Exercice à traiter -
Rédigez la suite du texte consacré à la Fondation du patrimoine, en reprenant juste après sa dernière phrase.

Texte retenu -
Les apports des fondateurs devaient donc financer les actions engagées
par le budget de la Fondation ainsi que son fonctionnement, ce qui exigeait, si
un nombre significatif d'opérations devaient être lancées,
un renouvellement du capital soit par des apports supplémentaires des
fondateurs, soit par des apports de nouveaux fondateurs. Compte tenu des
difficultés rencontrées dans la collecte des fonds devant
constituer le capital initial de la Fondation, ceci signifiait soit un
abondement permanent du capital -difficilement réalisable- soit plus
vraisemblablement l'épuisement, à échéance plus ou
moins lointaine, des moyens d'action de la Fondation.
Le mode de fonctionnement prévu par la loi a donc été
abandonné au profit d'un schéma plus proche de celui retenu par
le droit commun des fondations. Ainsi, il a été
décidé que le capital initial de 32 millions de francs
serait placé afin de produire des revenus destinés à
financer la structure centrale de la Fondation (frais de publicité, de
personnel et d'équipements divers) et que les opérations
menées par la Fondation seraient financées par des appels
à financement lancés à l'échelon local à
l'occasion de projets précis.
D'après les informations données à votre rapporteur par le
président de la Fondation, le capital initial devrait être
porté, au cours de l'année 1998, à 60 millions de
francs grâce à l'apport de fonds de nouveaux donateurs, ce qui
permettrait à la Fondation de bénéficier d'une
solidité financière plus grande de nature à
accroître sa force de conviction à l'égard des entreprises
appelées à participer aux projets. L'immobilisation du capital
présente l'avantage pour les entreprises donatrices d'associer de
manière permanente leur nom à l'action de la Fondation du
patrimoine alors que, dans le schéma initial, elles étaient des
partenaires parmi d'autres de réalisations cofinancées.
·
L'appel à des adhérents directs
L'article 3 de la loi précisait que "
des personnes
physiques ou morales, publiques ou privées peuvent adhérer dans
les conditions prévues par les statuts à la Fondation du
patrimoine à condition de s'acquitter d'une cotisation annuelle dont le
montant est déterminé par le conseil d'administration
".
Cette disposition audacieuse rapprochait le droit des fondations de celui des
associations afin de permettre aux citoyens de participer activement à
l'action de la Fondation, à l'image de ce qui prévaut dans le
fonctionnement du National Trust britannique. Les statuts approuvés par
le décret du 18 avril 1997 précisent que l'adhésion
est libre, posant comme seule condition l'acquittement d'une cotisation dont le
montant est fixé par le conseil d'administration.

Données répertoriées -
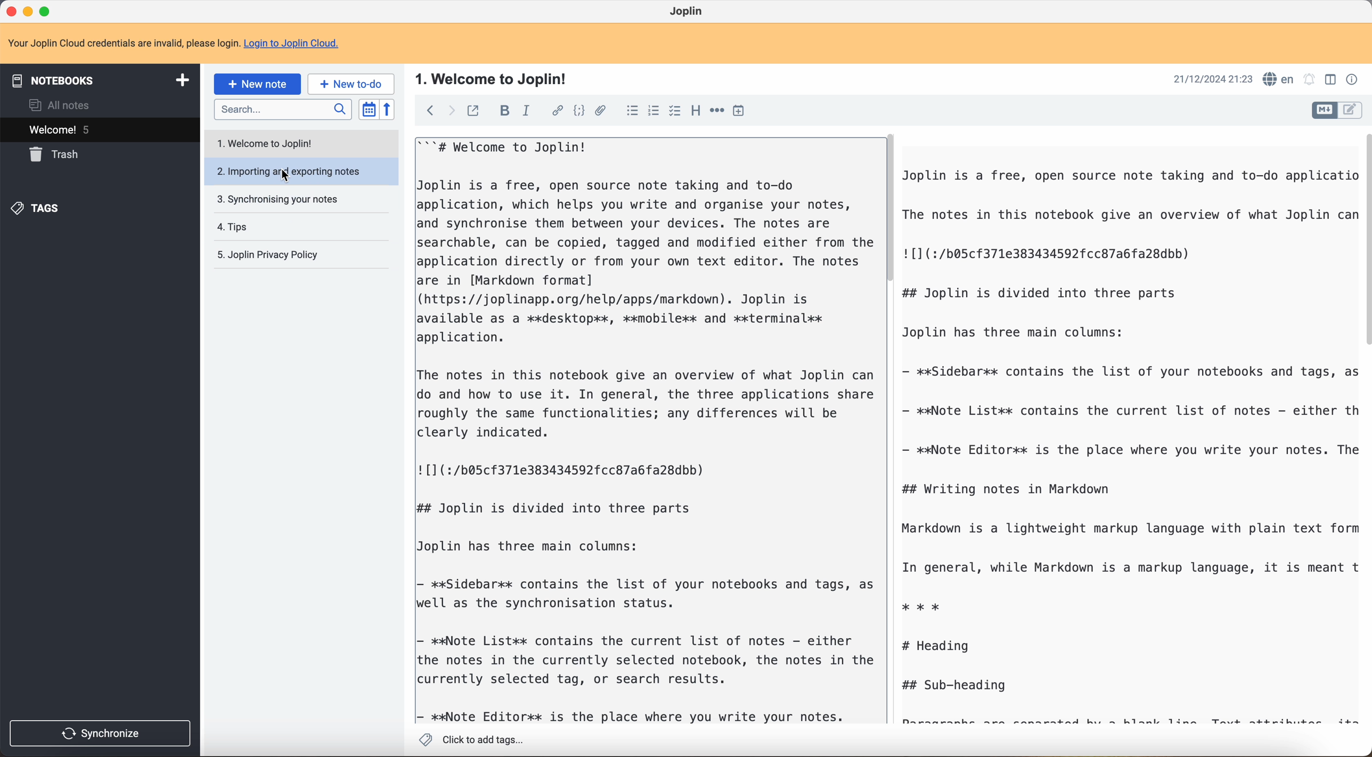 The width and height of the screenshot is (1372, 757). What do you see at coordinates (1279, 78) in the screenshot?
I see `spell checker` at bounding box center [1279, 78].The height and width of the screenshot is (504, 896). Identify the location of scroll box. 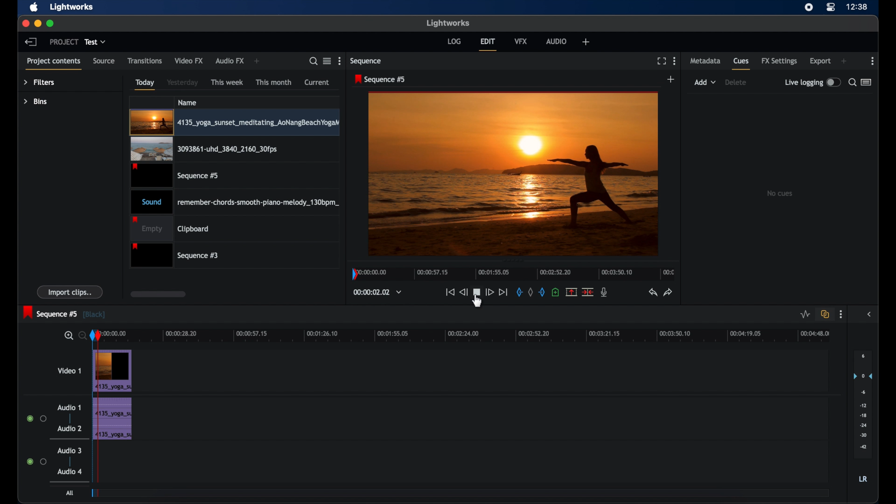
(158, 293).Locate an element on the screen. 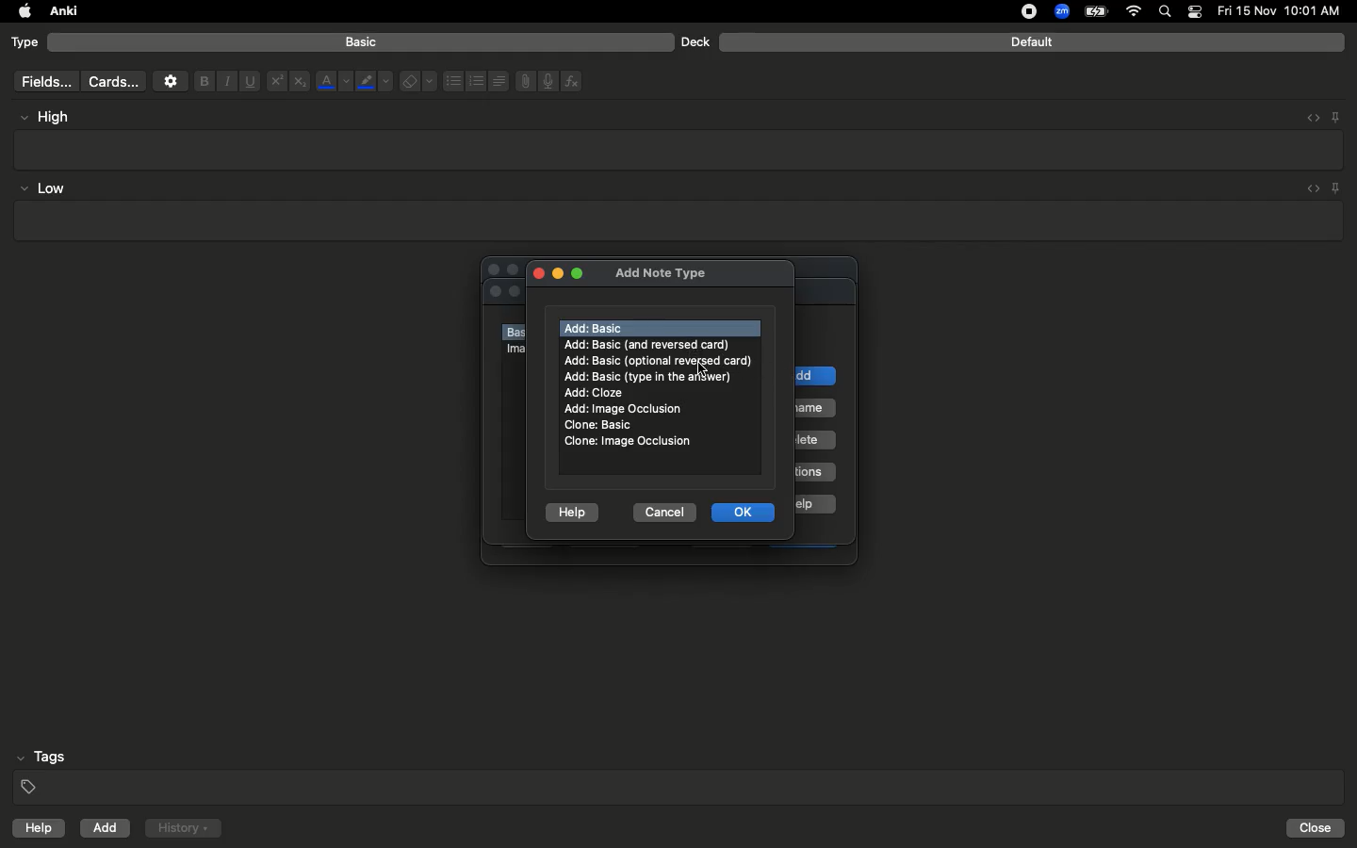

Réponse finale -
D'après les informations qu'a pu recueillir votre rapporteur, il
apparaît que la Fondation du patrimoine n'est pas désireuse de
disposer, du moins dans la première phase de sa mise en place,
d'adhérents directs. Elle ne souhaite pas pour autant interdire
l'adhésion directe : le montant de la cotisation, très
modique, a été fixé par le dernier conseil
d'administration mais elle n'envisage pas de lancer un large appel à
cotisations pour des raisons tenant essentiellement au coût d'une telle
opération.
La Fondation associera les citoyens à ses actions mais selon un
mécanisme sensiblement différent de celui prévu à
l'origine
. En effet, a été mis en place un système
fondé non sur l'adhésion directe des citoyens à la
Fondation mais sur celle des associations elles-mêmes. Les associations
souhaitant soutenir l'action de la Fondation demandent à leurs membres
de lui verser une cotisation symbolique de 10 francs, la Fondation se
réservant le droit de les solliciter lorsqu'un projet susceptible de les
intéresser doit être lancé. Plutôt que des
adhérents directs, il s'agit de membres " dormants " qui
sont
informés des projets de nature à les concerner au plan local. Ils
sont, à ce jour, plus de 100.000 et constituent le vivier dans lequel la
Fondation puisera ses mécènes.
Ce système, qui n'était pas prévu par la loi,
présente aux yeux de votre rapporteur plusieurs avantages.
En premier lieu, il constitue la garantie que la Fondation ne se substituera
pas aux associations de protection du patrimoine. Ce souci avait
été exprimé, lors de la discussion du projet de loi, par
votre commission. La défense du patrimoine bâti et non bâti
est une cause encore étroite et un appel à adhésion
directe risquerait de priver les associations de leurs membres, risque qui est
susceptible de nourrir leur prévention à l'égard de la
Fondation, qui ne pourrait qu'en pâtir. La Fondation tirera parti du
réseau et de la mobilisation des adhérents des associations qui,
elles-mêmes, pour la réalisation de leurs projets,
bénéficieront de l'effet de levier de la Fondation.
En second lieu, ce principe d'affectation des dons à des projets
identifiés permet une plus grande transparence financière des
actions soutenues par la Fondation et l'opinion que le public aura de cette
institution s'en trouvera renforcée.
·
L'organisation interne de la Fondation
L'organisation retenue jusqu'ici se fonde, d'une part, sur une
structure
centrale s'appuyant sur une équipe de dimension réduite et,
d'autre part, sur une organisation largement décentralisée
recourant à l'appui des entreprises
.
-
Au niveau central
, la Fondation ne souhaite pas développer une
importante technostructure. Elle se réduira à une équipe
de cinq cadres -bénévoles pour quatre d'entre eux- choisis en
raison de leurs compétences et de leur personnalité et
responsables respectivement des réseaux régionaux, des
associations, des finances, de la communication et des questions techniques (M.
Marcel Jullian a été désigné en tant que directeur
de la communication). Leur rôle est conçu restrictivement :
ils n'ont vocation qu'à exercer
un rôle d'impulsion à
destination du réseau décentralisé
et à assumer
les tâches qui ne peuvent être déléguées aux
membres de ce dernier. Il faut souligner que le rôle logistique de la
structure centrale se réduira, du moins dans un premier temps, au
minimum. L'idée d'une ingénierie technique ou financière
fournie par la Fondation, qui avait été avancée lors des
débats parlementaires, ne semble pas encore pouvoir se
concrétiser.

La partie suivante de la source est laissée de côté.